What You Can Do If a California Debt Collector Harasses You

Learn what you can do if a debt collector violates California collection laws when trying to collect a debt from you.

The Rosenthal Fair Debt Collection Practices Act (“Rosenthal Act”) is a California law that prohibits debt collectors and creditors from engaging in abusive or deceptive bill collection practices. If you're a California resident and a collector violates this law, you could:

  • file a complaint with various governmental entities
  • file a lawsuit against the collector in court, and
  • use violations of the law as leverage in settling your debt.

Read on to learn more about each of these options.

Making a Complaint Against a Collector

If you believe a debt collector is harassing you in violation of California law, you can submit a complaint to the California Attorney General, the Federal Trade Commission, and the Consumer Financial Protection Bureau.

Filing a Complaint With the California Attorney General

If you think a debt collector violated the Rosenthal Act, you may file a complaint with the California Attorney General’s office. Although the Attorney General won't sue on your behalf, it uses complaints to learn about misconduct.

The Attorney General’s office also provides helpful information about debt collectors for the public.

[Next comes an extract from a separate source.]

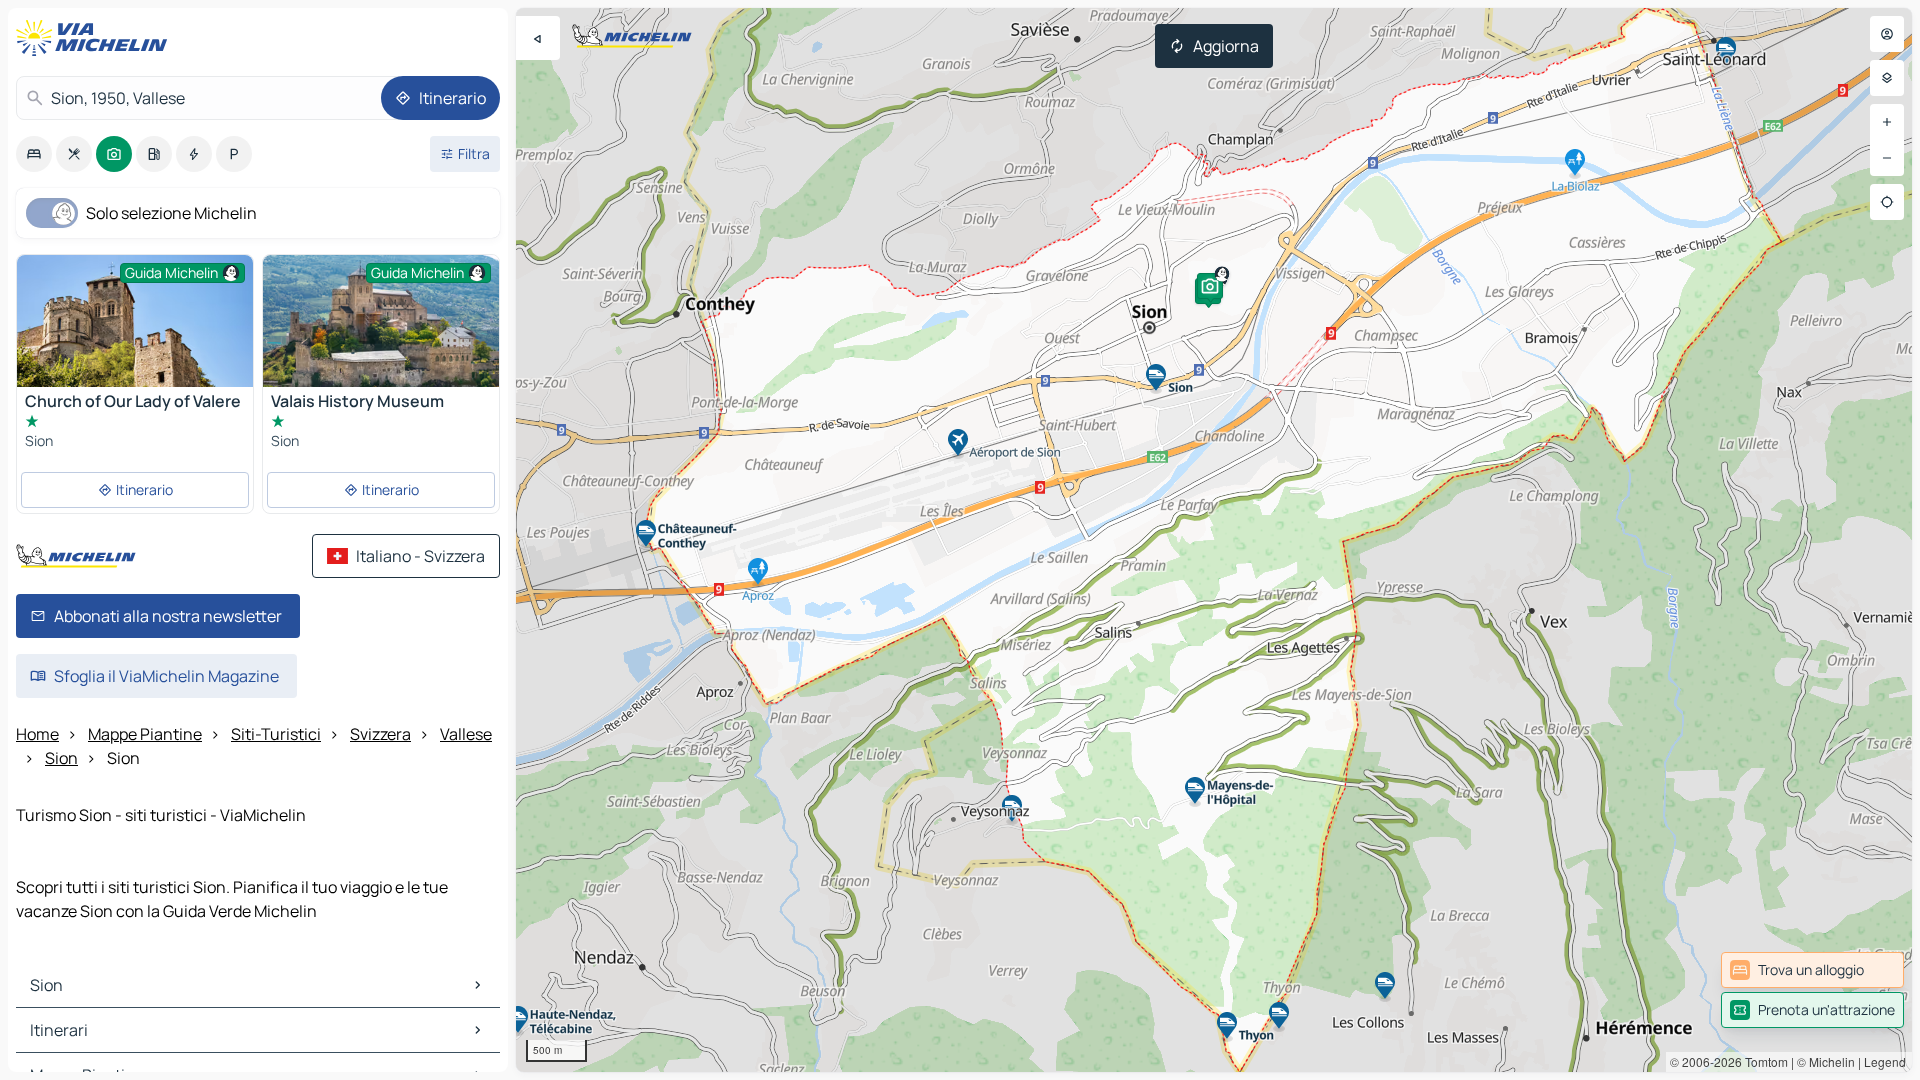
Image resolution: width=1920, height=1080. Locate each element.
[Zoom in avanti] (1887, 122)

Filing a Complaint With the Federal Trade Commission

You may also file a complaint with the Federal Trade Commission (FTC). The FTC enforces the federal Fair Debt Collection Practices Act (see below), which also prohibits abusive, unfair, or deceptive debt collection practices.

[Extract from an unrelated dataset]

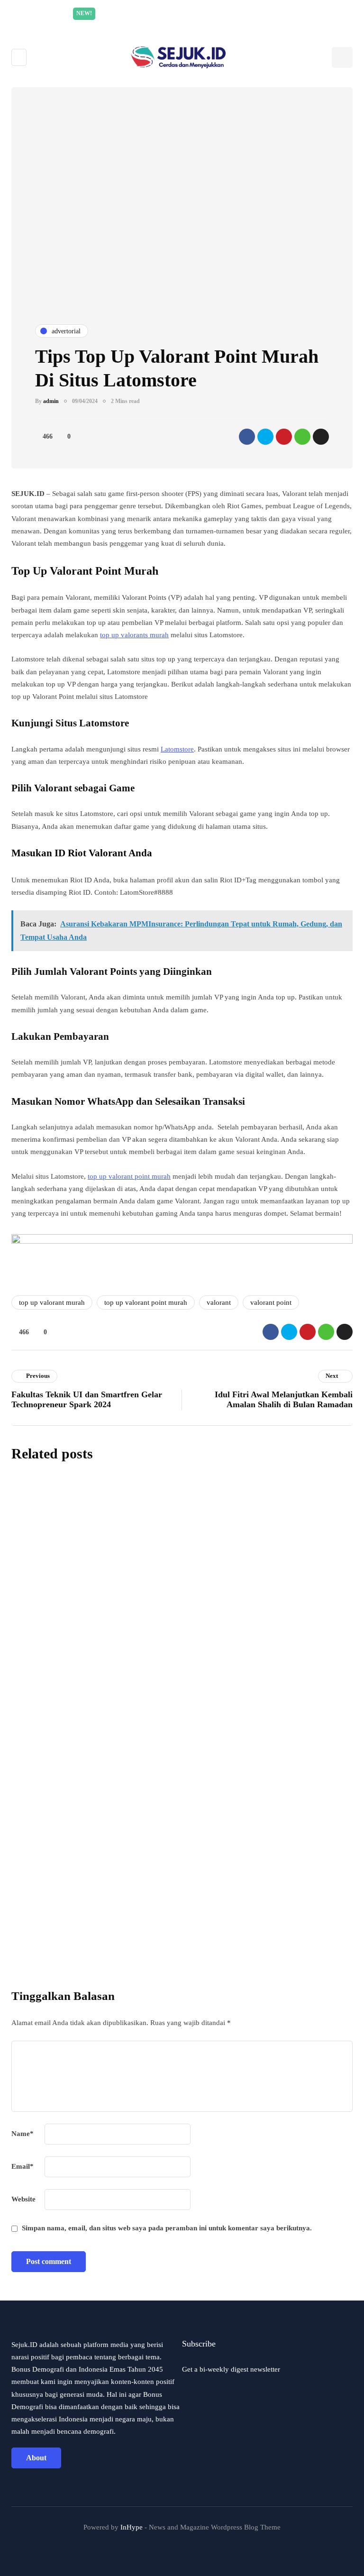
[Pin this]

Filing a Complaint With the Consumer Financial Protection Bureau

You may also register a complaint with the Consumer Financial Protection Bureau (CFPB). The CFPB will forward your complaint to the collector and work to get you a response.

Filing a Lawsuit Against the Debt Collector

You may sue the collector in court. If you win, you can recover any actual damages you incurred because the debt collector violated the law. Also, under California law, if the debt collector acted “willfully and knowingly,” a court can award you an additional $100 to $1,000. Finally, you can get an award of attorneys’ fees. (Cal. Civ. Code § 1788.30).

Your claim is subject to a one-year statute of limitation. (Cal. Civ. Code § 1788.30). Also, sometimes, a court will reduce the amount it awards you by the amount that you owe to the creditor.

In most cases, you’ll need a lawyer’s help to file and win a lawsuit; but if you're confident in your knowledge of the law and legal procedures, you may file a suit in small claims court on your own.

Also, be aware that a debt collector isn’t liable for a violation of the law if, within 15 days either after discovering a violation that can be cured, or after receiving a written notice about the violation, the debt collector notifies you of the violation, and corrects it. (Cal. Civ. Code § 1788.30). Though, if you have actual damages, it’s unlikely that the debt collector can correct the violation.

Using the Violation as Leverage in Debt Settlement Negotiations

If you’re trying to settle debt and the collector violates the Rosenthal Act, you can use the violation as leverage in your negotiations. Collectors know that a lawsuit can be costly to defend and might result in a judgment against them.

Just how much leverage you’ll get from the threat of a lawsuit depends on the strength of your case. If you have strong facts proving a violation—such as many instances of harassing phone calls or the testimony of coworkers who received threatening phone calls—you’ll have much more leverage in your debt settlement negotiations.

Don’t Forget About the Federal Fair Debt Collections Practices Act

The federal Fair Debt Collection Practices Act (FDCPA) also prohibits debt collectors from engaging in abusive or deceptive bill collection practices. Generally, a debt collector has to comply with both the FDCPA and the Rosenthal Act in California. If a bill collector violates the FDCPA, you might be able to sue and recover damages, including statutory damages of $1,000. (15 U.S.C. § 1692k).

The Rosenthal Act states that its remedies are intended to be cumulative and in addition to any other procedures, rights, or remedies under any other provision of law. (Cal. Civ. Code § 1788.32). So, conduct in California that also violates the federal statute might result in remedies under both federal and state law. (Cal. Civ. Code § 1788.17).

Talk to a Lawyer

If the actions of a debt collector violate California law and you’ve suffered damages as a result of these actions, suing the debt collector might give you some real relief. Not only could it stop the harassing phone calls, a Rosenthal Act or FDCPA claim might also allow you to recover for physical, emotional, and monetary damages suffered.

If you think a debt collector has violated the law when trying to collect a debt from you, consider talking to an attorney who can analyze your individual situation and advise you about your rights and options under the law. An attorney might also be able to help you to negotiate a debt settlement.